Dataset entries
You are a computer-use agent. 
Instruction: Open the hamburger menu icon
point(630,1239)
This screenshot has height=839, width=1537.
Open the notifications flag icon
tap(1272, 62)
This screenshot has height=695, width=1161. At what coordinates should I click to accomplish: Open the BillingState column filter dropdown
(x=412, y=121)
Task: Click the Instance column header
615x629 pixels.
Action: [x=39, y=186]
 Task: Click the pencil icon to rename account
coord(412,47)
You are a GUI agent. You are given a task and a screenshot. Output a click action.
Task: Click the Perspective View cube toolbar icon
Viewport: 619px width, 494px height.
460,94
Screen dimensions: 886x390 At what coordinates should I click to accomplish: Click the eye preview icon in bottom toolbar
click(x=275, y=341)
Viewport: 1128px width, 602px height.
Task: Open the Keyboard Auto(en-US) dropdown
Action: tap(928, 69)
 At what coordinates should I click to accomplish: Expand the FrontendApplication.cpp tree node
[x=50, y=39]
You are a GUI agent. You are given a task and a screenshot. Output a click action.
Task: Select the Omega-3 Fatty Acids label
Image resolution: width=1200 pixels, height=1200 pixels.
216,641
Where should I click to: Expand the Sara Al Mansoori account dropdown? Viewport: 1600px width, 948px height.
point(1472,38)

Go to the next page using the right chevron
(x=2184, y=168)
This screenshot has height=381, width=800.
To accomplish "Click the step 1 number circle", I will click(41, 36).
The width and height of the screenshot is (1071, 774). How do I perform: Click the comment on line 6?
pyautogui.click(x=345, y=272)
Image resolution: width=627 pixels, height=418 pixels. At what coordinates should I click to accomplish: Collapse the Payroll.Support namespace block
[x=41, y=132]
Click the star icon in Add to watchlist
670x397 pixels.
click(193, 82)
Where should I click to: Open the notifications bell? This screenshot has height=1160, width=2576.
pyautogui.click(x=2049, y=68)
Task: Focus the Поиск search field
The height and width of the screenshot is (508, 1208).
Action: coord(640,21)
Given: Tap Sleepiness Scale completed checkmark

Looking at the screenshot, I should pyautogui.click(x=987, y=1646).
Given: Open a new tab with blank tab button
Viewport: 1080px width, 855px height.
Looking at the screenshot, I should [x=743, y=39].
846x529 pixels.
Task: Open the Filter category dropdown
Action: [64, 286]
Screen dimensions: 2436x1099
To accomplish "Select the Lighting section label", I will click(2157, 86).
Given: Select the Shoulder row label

- [INSTRUCTIONS TO FOLLOW] Every entry above should be returned exactly as written.

- [RESULT FOR THIS EXERCISE]
You are a computer-use agent. 
Instruction: Open the hamburger menu icon
point(630,1239)
This screenshot has height=839, width=1537.
Open the notifications flag icon
tap(1272, 62)
This screenshot has height=695, width=1161. At what coordinates should I click to accomplish: Open the BillingState column filter dropdown
(x=412, y=121)
Task: Click the Instance column header
615x629 pixels.
Action: [x=39, y=186]
 Task: Click the pencil icon to rename account
coord(412,47)
You are a GUI agent. You are given a task and a screenshot. Output a click action.
Task: Click the Perspective View cube toolbar icon
Viewport: 619px width, 494px height.
460,94
Screen dimensions: 886x390 At what coordinates should I click to accomplish: Click the eye preview icon in bottom toolbar
click(x=275, y=341)
Viewport: 1128px width, 602px height.
Task: Open the Keyboard Auto(en-US) dropdown
Action: tap(928, 69)
 At what coordinates should I click to accomplish: Expand the FrontendApplication.cpp tree node
[x=50, y=39]
You are a GUI agent. You are given a task and a screenshot. Output a click action.
Task: Select the Omega-3 Fatty Acids label
Image resolution: width=1200 pixels, height=1200 pixels.
216,641
Where should I click to: Expand the Sara Al Mansoori account dropdown? Viewport: 1600px width, 948px height.
point(1472,38)

Go to the next page using the right chevron
(x=2184, y=168)
This screenshot has height=381, width=800.
To accomplish "Click the step 1 number circle", I will click(41, 36).
The width and height of the screenshot is (1071, 774). How do I perform: Click the comment on line 6?
pyautogui.click(x=345, y=272)
Image resolution: width=627 pixels, height=418 pixels. At what coordinates should I click to accomplish: Collapse the Payroll.Support namespace block
[x=41, y=132]
Click the star icon in Add to watchlist
670x397 pixels.
click(193, 82)
Where should I click to: Open the notifications bell? This screenshot has height=1160, width=2576.
pyautogui.click(x=2049, y=68)
Task: Focus the Поиск search field
The height and width of the screenshot is (508, 1208).
Action: coord(640,21)
Given: Tap Sleepiness Scale completed checkmark

Looking at the screenshot, I should pyautogui.click(x=987, y=1646).
Given: Open a new tab with blank tab button
Viewport: 1080px width, 855px height.
Looking at the screenshot, I should [x=743, y=39].
846x529 pixels.
Task: Open the Filter category dropdown
Action: [64, 286]
Screen dimensions: 2436x1099
To accomplish "Select the Lighting section label", I will click(2157, 86).
Given: Select the Shoulder row label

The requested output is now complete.